We wanted to dedicate this page to a wonderful documentary from writer Joe Minihane and director Ben Cox which explores Joe’s experiences with anxiety.
When anxiety took hold of his life, Joe found wild swimming provided the perfect antidote. He set out to retrace the route of environmentalist Roger Deakin’s nature writing classic, Waterlog. Joe embarked on his own swimming journey across the UK, capturing his experiences in his own book, Floating.
This documentary captures some of this journey and how Joe eventually found relief, not just in the cold water he swam in, but by being open and honest about his own mental health.
Joe’s book Floating can be purchased via Amazon. Below is a short extract :-
The Environment Agency had seemingly wanted to go to war with Judith’s family for having the temerity to paddle in these waters. A letter spoke of the ‘considerable risks of jumping into the Avon and the need to ‘take children to a local swimming pool instead. It clearly hadn’t deterred them.
George and his son John, who had collected me from the train station at Evesham, led me down to the river from the road, ringing a bell and hailing the punt from the mill on the far bank. Attached to a pulley, it slid across the water, a huge group of fifteen swimmers awaiting our arrival on the other side.
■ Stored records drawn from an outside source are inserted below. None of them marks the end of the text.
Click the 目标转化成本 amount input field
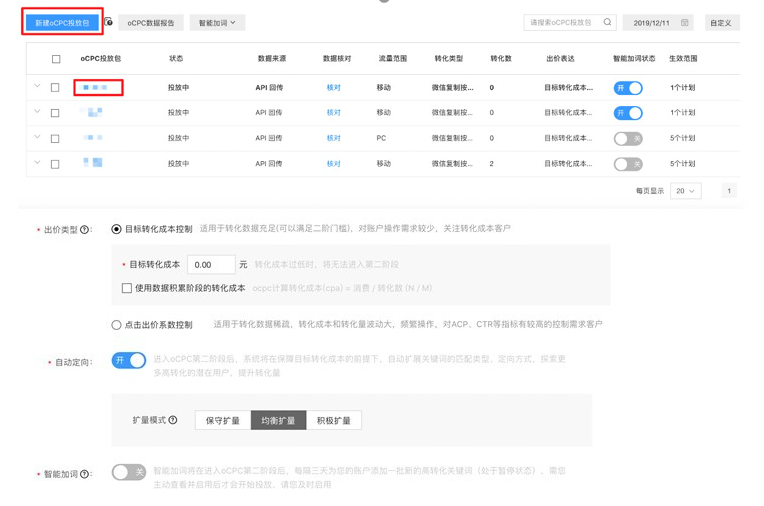 211,265
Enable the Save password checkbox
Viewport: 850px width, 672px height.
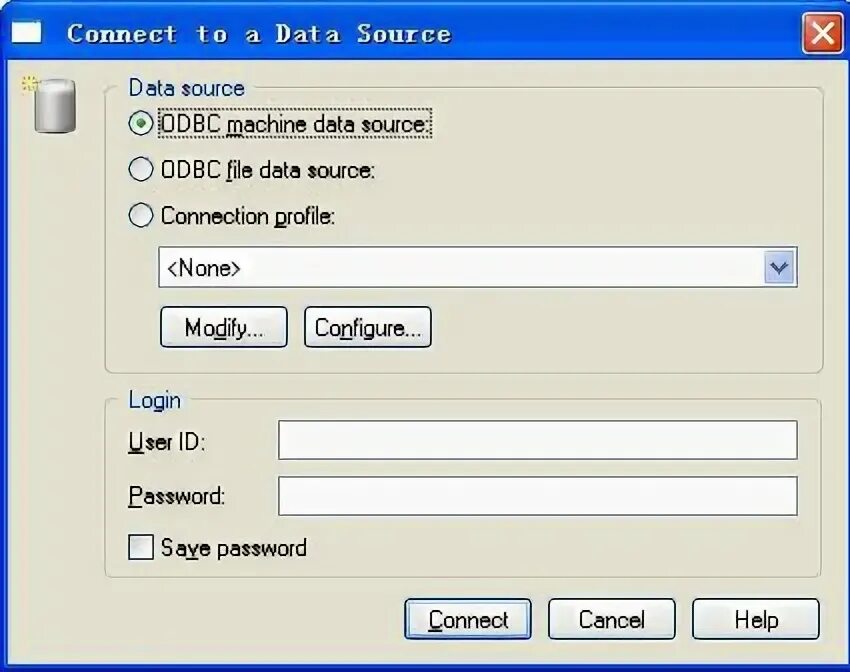click(141, 547)
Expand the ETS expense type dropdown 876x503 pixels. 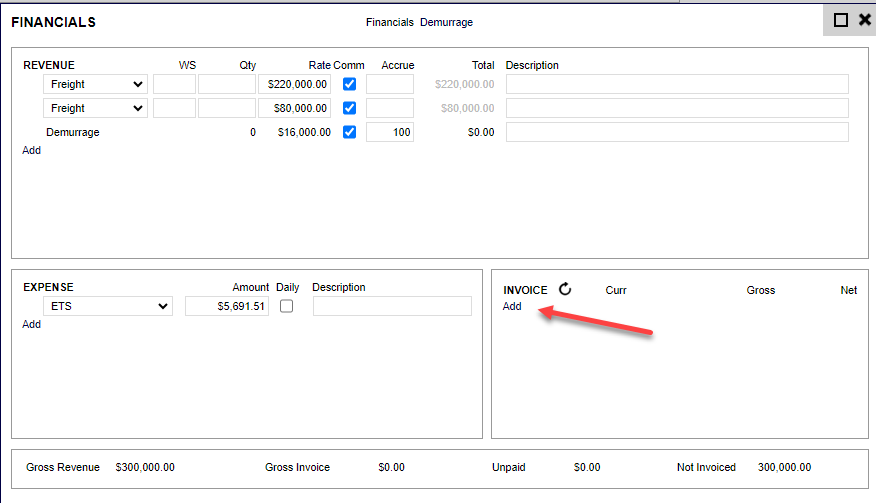tap(107, 306)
It was everything I had hoped for. In my email to George I’d asked if I could possibly come down, snoop about and perhaps go on a long swim upstream. I had thought I’d be the only one taking to the water, pushing off and turning back for London within an hour or two. But already everyone had changed into their swimming kit, ready to join in. After the briefest of introductions to young cousins, grandparents and spouses, I was ushered into a back room of the mill to put on my shorts, before being led up into the living room on the first floor by John and his brother. I knew what was coming.
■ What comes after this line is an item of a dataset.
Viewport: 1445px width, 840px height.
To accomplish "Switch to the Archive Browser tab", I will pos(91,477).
Roger mentions that swimmers here jumped out of the window into the Avon far below. But he doesn’t say whether he did it. It seemed I had no choice in the matter. John ushered me forward to look out of the window. I had thought it was a sheer drop out into the river, but there was a four-foot wide path skirting the mill which needed to be cleared first. John clambered into the frame of the window, which stood a few inches from the floor, stretched his long tanned arms backwards and catapulted himself out into the open. A huge splash and the odd cheer told me he’d made it safely. His younger brother James was next. He was fourteen and just a few inches shy of six feet. Gangly but extremely confident, he disappeared and emerged soaked and smiling. I tried to remember being his age, memories of failing to flop into the deep end during school swimming lessons once again resurfacing. If these teenagers seemed fearless, it was because they were.
George watched behind me as I moved up to the window and looked out. By now, everyone downstairs was watching, eying me gleefully for any signs of weakness. At that moment I wanted nothing more than to walk back to the river bank, slip in and swim away as fast as possible on a solo exploration. I closed my eyes, the faces of my old classmates gawping and jeering at my eleven-year-old self haunting the darkness. I couldn’t let my hosts down. I hung back in the frame, kept my eyes shut tight, began counting to three and jumped on two. I felt my legs wheeling and then disappeared into the green water.
I emerged gasping to a round of applause. John took my arm and helped pull me out, smiling. His long curly hair was slick across his face, his board shorts slung low.
‘You made it by about four inches,’ he said. ‘Good effort.’
I imagined my heels cracking on the edge of the path, my body sliding forward helplessly into the water. What if I had been the person to end the halcyon days of wild swimming here in Fladbury? I imagined the paramedics arriving, shuttling across on the pulley ferry, strapping me to a stretcher. I pictured myself with metal pins
through my legs and wearing protective boots on both feet for the next year, a short article on the BBC News website remarking on my idiocy. George and his family having to sell up because of my poor jumping skills, never returning to a place that had brought them so much happiness. Years of anxiety had made me an expert at
making imaginary mountains out of non-existent mole-hills. ‘What ifs?’ were my forte.
Once I’d let my overactive imagination work through this implausible scenario, I realised I was actually in the grip of an intense adrenalin rush. I had found my rebellion in jumping out of mill house windows.